Un usuario o participante de una fonKana, nuestro concepto de gymkhana móvil permanente o puntual (un día, una hora, en un lugar) puede estar en distintas situaciones: puede ser un visitante o turista de una ciudad, un potencial cliente de una marca o empresa, un empleado de una empresa… pero siempre tiene un denominador común: se enfrenta a retos, acertijos, enigmas, que debe resolver en su dispositivo móvil.
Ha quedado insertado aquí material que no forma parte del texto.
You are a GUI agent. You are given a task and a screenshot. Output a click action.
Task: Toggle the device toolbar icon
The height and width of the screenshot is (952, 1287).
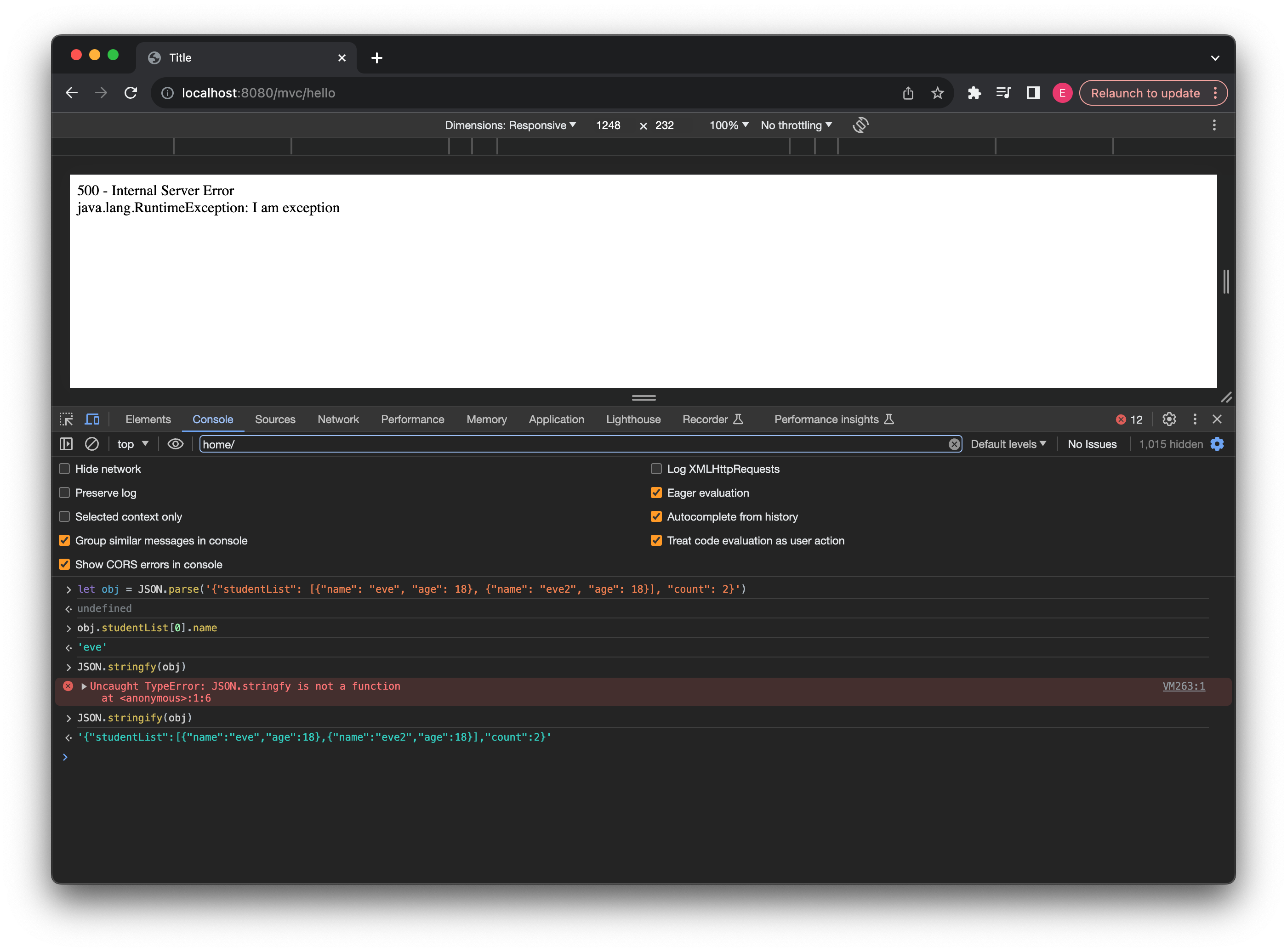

A la hora de diseñar una fonKana, uno de los puntos clave es la dificultad de esas pruebas. La dificultad debe adaptarse al público que se prevé que asista, a la temática (si existe), al espacio físico… y debe conseguir que el resultado final sea divertido y atrayente para el participante. Desde luego, hay que huir del “oro parece platano es” o de hacer un examen de buscar en Google, pero también debe poder ser resoluble. Hay una delgada línea entre un enigma que requiere un esfuerzo pero que, como las capas una cebolla, pista a pista permite desentrañar su objeto y finalmente resolverlo (lo cual provoca una sensación de euforia e imbatibilidad al participante difícil de describir), y un enigma casi irresoluble que genera básicamente frustración (por fortuna, nosotros en el equipo tenemos al mejor creativo de enigmas de España; os dejamos a continuación uno de sus enigmas de la edición de 1995 de “El Juego más Difícil del Verano”, ¡a ver quién nos da la respuesta!).

1995_amarilla_S5

 

En la reciente fonKana dedicada a la Expo92, como siempre hacemos, preguntamos a los participantes por la dificultad. Siempre debes estar preparado a la que las respuestas serán “muy difícil”, con excepciones. Aunque también tuvimos respuestas de que les pareció relativamente sencillo (nunca habrá una pregunta por el color del caballo blanco de Santiago o de en qué año se construyó esto, a un golpe de Google o Wikipedia), la media general era de dificultad tremenda. Y a pesar de ello, el feedback recibido era de habérselo pasado muy bien. Siempre es recomendable analizar las estadísticas de los usuarios y su porcentaje de éxito ante las pruebas, algo que es de hecho una de las grandes ventajas de utilizar un sistema plenamente automatizado como fonKana. En este caso, tuvimos una serie de variables bastante relevantes:

  • Hubo un 61% de respuestas correctas, del máximo total de respuestas que los equipos podían dar. Esto indica que la dificultad era moderadamente baja (es un porcentaje alto), seguramente porque el orden de las pruebas estaba pensado para ayudar a que nadie se pudiera desenganchar.
  • Los equipos sólo consumieron 5,5 pistas de las 10 disponibles (algunos equipos pensaban que utilizar una pista restaba puntos), y a pesar de ello hubo ese porcentaje relativamente alto de aciertos.
  • El reto más complicado tuvo un 36% de aciertos, y el más sencillo, un 83% (a pesar de que desde nuestro lado lo percibíamos como complejo, motivo por el cual provocamos, con el orden, que los equipos estuvieran cerca del lugar tratado en el reto).
  • Un solo equipo acertó el 100% de las pruebas.

No existen porcentajes idóneos. Dirá poco del diseño de una ginkana móvil fonKana retos que nadie acierte o todo el mundo lo haga, o porcentajes de acierto por debajo del 15% o por encima del 85% (salvo que ello sea del interés de la empresa o institución). Lo que sí ocurrirá muy frecuentemente es que incluso el equipo que ha acertado el 100% de los retos, te dirá que ha sido muy difícil.